◆ **Stated goal**:
Return the following lines verbatim, from the first to the last.

--- BEGIN Records for this task ---

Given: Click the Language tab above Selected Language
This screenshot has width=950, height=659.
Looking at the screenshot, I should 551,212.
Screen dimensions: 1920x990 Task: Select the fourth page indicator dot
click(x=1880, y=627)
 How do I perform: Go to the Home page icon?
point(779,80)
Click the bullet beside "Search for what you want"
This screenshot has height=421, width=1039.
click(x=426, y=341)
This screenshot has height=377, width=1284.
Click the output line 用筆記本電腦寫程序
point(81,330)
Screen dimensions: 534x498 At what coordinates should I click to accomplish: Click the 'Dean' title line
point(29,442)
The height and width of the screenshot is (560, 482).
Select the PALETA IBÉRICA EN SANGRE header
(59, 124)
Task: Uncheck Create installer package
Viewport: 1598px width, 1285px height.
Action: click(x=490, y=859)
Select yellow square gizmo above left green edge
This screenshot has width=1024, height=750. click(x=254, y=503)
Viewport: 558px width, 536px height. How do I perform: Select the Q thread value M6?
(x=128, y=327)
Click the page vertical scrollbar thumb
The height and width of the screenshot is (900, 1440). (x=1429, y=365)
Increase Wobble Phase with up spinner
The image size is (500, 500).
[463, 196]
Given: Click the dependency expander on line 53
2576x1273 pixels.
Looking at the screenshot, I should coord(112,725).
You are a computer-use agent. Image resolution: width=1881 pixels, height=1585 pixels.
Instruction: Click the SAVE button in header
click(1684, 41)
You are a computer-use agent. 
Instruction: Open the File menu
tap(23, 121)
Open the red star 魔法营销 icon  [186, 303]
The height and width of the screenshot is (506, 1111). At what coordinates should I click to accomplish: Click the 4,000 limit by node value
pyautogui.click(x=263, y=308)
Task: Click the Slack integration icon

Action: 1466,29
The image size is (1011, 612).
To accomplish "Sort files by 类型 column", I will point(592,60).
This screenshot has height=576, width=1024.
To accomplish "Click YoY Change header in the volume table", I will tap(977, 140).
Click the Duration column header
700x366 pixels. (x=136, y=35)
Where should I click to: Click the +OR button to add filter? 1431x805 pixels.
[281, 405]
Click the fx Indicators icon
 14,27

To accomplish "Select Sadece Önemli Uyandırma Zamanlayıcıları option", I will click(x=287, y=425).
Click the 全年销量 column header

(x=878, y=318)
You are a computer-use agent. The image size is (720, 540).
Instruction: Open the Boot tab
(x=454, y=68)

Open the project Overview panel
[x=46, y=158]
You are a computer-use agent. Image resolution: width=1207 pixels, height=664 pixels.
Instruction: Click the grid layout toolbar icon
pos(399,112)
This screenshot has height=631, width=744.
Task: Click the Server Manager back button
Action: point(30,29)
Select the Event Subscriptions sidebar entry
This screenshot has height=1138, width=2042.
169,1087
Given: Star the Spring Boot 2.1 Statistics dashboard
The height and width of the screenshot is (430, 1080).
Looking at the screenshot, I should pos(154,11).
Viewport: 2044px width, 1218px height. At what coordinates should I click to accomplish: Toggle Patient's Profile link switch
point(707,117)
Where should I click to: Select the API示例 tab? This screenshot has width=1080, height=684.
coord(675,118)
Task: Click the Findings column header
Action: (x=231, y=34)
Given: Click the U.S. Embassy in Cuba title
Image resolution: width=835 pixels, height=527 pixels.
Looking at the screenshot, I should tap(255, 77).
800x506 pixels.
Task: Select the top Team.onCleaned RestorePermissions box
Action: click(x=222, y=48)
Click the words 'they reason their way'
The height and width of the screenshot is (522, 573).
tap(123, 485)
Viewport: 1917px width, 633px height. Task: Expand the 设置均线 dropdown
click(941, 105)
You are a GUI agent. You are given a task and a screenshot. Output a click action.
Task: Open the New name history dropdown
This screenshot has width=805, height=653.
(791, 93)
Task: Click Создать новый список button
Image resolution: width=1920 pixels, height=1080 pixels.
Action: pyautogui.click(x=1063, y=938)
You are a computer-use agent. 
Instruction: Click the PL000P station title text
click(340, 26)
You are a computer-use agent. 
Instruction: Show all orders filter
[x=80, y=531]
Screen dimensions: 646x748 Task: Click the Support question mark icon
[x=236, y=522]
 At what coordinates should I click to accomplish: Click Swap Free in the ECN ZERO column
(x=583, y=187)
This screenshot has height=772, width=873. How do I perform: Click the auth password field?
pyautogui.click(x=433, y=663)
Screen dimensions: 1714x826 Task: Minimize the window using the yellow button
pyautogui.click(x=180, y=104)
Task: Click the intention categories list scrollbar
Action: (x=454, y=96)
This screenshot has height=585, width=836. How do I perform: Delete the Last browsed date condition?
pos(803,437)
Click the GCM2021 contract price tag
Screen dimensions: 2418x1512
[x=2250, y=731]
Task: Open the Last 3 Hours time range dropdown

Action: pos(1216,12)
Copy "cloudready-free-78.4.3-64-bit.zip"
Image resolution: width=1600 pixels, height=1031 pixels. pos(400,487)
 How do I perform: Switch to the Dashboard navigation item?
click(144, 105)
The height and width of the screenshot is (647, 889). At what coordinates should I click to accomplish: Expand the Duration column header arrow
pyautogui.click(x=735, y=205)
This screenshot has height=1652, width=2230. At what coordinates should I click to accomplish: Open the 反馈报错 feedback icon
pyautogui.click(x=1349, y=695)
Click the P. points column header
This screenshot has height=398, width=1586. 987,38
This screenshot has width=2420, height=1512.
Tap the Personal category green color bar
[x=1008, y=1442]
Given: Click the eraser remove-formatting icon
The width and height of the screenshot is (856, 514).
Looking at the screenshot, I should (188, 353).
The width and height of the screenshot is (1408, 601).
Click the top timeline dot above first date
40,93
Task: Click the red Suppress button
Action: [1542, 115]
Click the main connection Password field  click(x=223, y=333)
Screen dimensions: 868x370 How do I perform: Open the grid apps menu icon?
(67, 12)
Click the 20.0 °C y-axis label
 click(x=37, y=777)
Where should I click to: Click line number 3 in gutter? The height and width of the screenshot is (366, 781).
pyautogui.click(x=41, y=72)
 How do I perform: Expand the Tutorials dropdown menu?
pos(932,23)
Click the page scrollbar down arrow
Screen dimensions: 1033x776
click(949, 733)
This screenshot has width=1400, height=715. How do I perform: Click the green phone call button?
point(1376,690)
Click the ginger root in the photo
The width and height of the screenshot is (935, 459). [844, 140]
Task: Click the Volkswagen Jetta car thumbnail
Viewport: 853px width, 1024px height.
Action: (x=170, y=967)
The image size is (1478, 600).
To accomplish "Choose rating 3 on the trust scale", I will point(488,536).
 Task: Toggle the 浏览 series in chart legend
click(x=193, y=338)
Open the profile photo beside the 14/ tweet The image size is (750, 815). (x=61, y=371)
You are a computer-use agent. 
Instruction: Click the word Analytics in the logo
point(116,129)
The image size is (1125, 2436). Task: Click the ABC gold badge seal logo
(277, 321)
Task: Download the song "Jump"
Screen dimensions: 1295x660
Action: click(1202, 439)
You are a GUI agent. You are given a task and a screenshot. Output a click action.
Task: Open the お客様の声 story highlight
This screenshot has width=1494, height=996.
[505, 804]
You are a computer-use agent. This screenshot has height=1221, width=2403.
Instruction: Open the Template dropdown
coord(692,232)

--- END Records for this task ---

◆ **Final result**:
Given: Click the Language tab above Selected Language
This screenshot has width=950, height=659.
Looking at the screenshot, I should 551,212.
Screen dimensions: 1920x990 Task: Select the fourth page indicator dot
click(x=1880, y=627)
 How do I perform: Go to the Home page icon?
point(779,80)
Click the bullet beside "Search for what you want"
This screenshot has height=421, width=1039.
click(x=426, y=341)
This screenshot has height=377, width=1284.
Click the output line 用筆記本電腦寫程序
point(81,330)
Screen dimensions: 534x498 At what coordinates should I click to accomplish: Click the 'Dean' title line
point(29,442)
The height and width of the screenshot is (560, 482).
Select the PALETA IBÉRICA EN SANGRE header
(59, 124)
Task: Uncheck Create installer package
Viewport: 1598px width, 1285px height.
Action: click(x=490, y=859)
Select yellow square gizmo above left green edge
This screenshot has width=1024, height=750. click(x=254, y=503)
Viewport: 558px width, 536px height. How do I perform: Select the Q thread value M6?
(x=128, y=327)
Click the page vertical scrollbar thumb
The height and width of the screenshot is (900, 1440). (x=1429, y=365)
Increase Wobble Phase with up spinner
The image size is (500, 500).
[463, 196]
Given: Click the dependency expander on line 53
2576x1273 pixels.
Looking at the screenshot, I should coord(112,725).
You are a computer-use agent. Image resolution: width=1881 pixels, height=1585 pixels.
Instruction: Click the SAVE button in header
click(1684, 41)
You are a computer-use agent. 
Instruction: Open the File menu
tap(23, 121)
Open the red star 魔法营销 icon  [186, 303]
The height and width of the screenshot is (506, 1111). At what coordinates should I click to accomplish: Click the 4,000 limit by node value
pyautogui.click(x=263, y=308)
Task: Click the Slack integration icon

Action: 1466,29
The image size is (1011, 612).
To accomplish "Sort files by 类型 column", I will point(592,60).
This screenshot has height=576, width=1024.
To accomplish "Click YoY Change header in the volume table", I will tap(977, 140).
Click the Duration column header
700x366 pixels. (x=136, y=35)
Where should I click to: Click the +OR button to add filter? 1431x805 pixels.
[281, 405]
Click the fx Indicators icon
 14,27

To accomplish "Select Sadece Önemli Uyandırma Zamanlayıcıları option", I will click(x=287, y=425).
Click the 全年销量 column header

(x=878, y=318)
You are a computer-use agent. The image size is (720, 540).
Instruction: Open the Boot tab
(x=454, y=68)

Open the project Overview panel
[x=46, y=158]
You are a computer-use agent. Image resolution: width=1207 pixels, height=664 pixels.
Instruction: Click the grid layout toolbar icon
pos(399,112)
This screenshot has height=631, width=744.
Task: Click the Server Manager back button
Action: point(30,29)
Select the Event Subscriptions sidebar entry
This screenshot has height=1138, width=2042.
169,1087
Given: Star the Spring Boot 2.1 Statistics dashboard
The height and width of the screenshot is (430, 1080).
Looking at the screenshot, I should pos(154,11).
Viewport: 2044px width, 1218px height. At what coordinates should I click to accomplish: Toggle Patient's Profile link switch
point(707,117)
Where should I click to: Select the API示例 tab? This screenshot has width=1080, height=684.
coord(675,118)
Task: Click the Findings column header
Action: (x=231, y=34)
Given: Click the U.S. Embassy in Cuba title
Image resolution: width=835 pixels, height=527 pixels.
Looking at the screenshot, I should tap(255, 77).
800x506 pixels.
Task: Select the top Team.onCleaned RestorePermissions box
Action: click(x=222, y=48)
Click the words 'they reason their way'
The height and width of the screenshot is (522, 573).
tap(123, 485)
Viewport: 1917px width, 633px height. Task: Expand the 设置均线 dropdown
click(941, 105)
You are a GUI agent. You are given a task and a screenshot. Output a click action.
Task: Open the New name history dropdown
This screenshot has width=805, height=653.
(791, 93)
Task: Click Создать новый список button
Image resolution: width=1920 pixels, height=1080 pixels.
Action: pyautogui.click(x=1063, y=938)
You are a computer-use agent. 
Instruction: Click the PL000P station title text
click(340, 26)
You are a computer-use agent. 
Instruction: Show all orders filter
[x=80, y=531]
Screen dimensions: 646x748 Task: Click the Support question mark icon
[x=236, y=522]
 At what coordinates should I click to accomplish: Click Swap Free in the ECN ZERO column
(x=583, y=187)
This screenshot has height=772, width=873. How do I perform: Click the auth password field?
pyautogui.click(x=433, y=663)
Screen dimensions: 1714x826 Task: Minimize the window using the yellow button
pyautogui.click(x=180, y=104)
Task: Click the intention categories list scrollbar
Action: (x=454, y=96)
This screenshot has height=585, width=836. How do I perform: Delete the Last browsed date condition?
pos(803,437)
Click the GCM2021 contract price tag
Screen dimensions: 2418x1512
[x=2250, y=731]
Task: Open the Last 3 Hours time range dropdown

Action: pos(1216,12)
Copy "cloudready-free-78.4.3-64-bit.zip"
Image resolution: width=1600 pixels, height=1031 pixels. pos(400,487)
 How do I perform: Switch to the Dashboard navigation item?
click(144, 105)
The height and width of the screenshot is (647, 889). At what coordinates should I click to accomplish: Expand the Duration column header arrow
pyautogui.click(x=735, y=205)
This screenshot has height=1652, width=2230. At what coordinates should I click to accomplish: Open the 反馈报错 feedback icon
pyautogui.click(x=1349, y=695)
Click the P. points column header
This screenshot has height=398, width=1586. 987,38
This screenshot has width=2420, height=1512.
Tap the Personal category green color bar
[x=1008, y=1442]
Given: Click the eraser remove-formatting icon
The width and height of the screenshot is (856, 514).
Looking at the screenshot, I should (188, 353).
The width and height of the screenshot is (1408, 601).
Click the top timeline dot above first date
40,93
Task: Click the red Suppress button
Action: [1542, 115]
Click the main connection Password field  click(x=223, y=333)
Screen dimensions: 868x370 How do I perform: Open the grid apps menu icon?
(67, 12)
Click the 20.0 °C y-axis label
 click(x=37, y=777)
Where should I click to: Click line number 3 in gutter? The height and width of the screenshot is (366, 781).
pyautogui.click(x=41, y=72)
 How do I perform: Expand the Tutorials dropdown menu?
pos(932,23)
Click the page scrollbar down arrow
Screen dimensions: 1033x776
click(949, 733)
This screenshot has width=1400, height=715. How do I perform: Click the green phone call button?
point(1376,690)
Click the ginger root in the photo
The width and height of the screenshot is (935, 459). [844, 140]
Task: Click the Volkswagen Jetta car thumbnail
Viewport: 853px width, 1024px height.
Action: (x=170, y=967)
The image size is (1478, 600).
To accomplish "Choose rating 3 on the trust scale", I will point(488,536).
 Task: Toggle the 浏览 series in chart legend
click(x=193, y=338)
Open the profile photo beside the 14/ tweet The image size is (750, 815). (x=61, y=371)
You are a computer-use agent. 
Instruction: Click the word Analytics in the logo
point(116,129)
The image size is (1125, 2436). Task: Click the ABC gold badge seal logo
(277, 321)
Task: Download the song "Jump"
Screen dimensions: 1295x660
Action: click(1202, 439)
You are a GUI agent. You are given a task and a screenshot. Output a click action.
Task: Open the お客様の声 story highlight
This screenshot has width=1494, height=996.
[505, 804]
You are a computer-use agent. This screenshot has height=1221, width=2403.
Instruction: Open the Template dropdown
coord(692,232)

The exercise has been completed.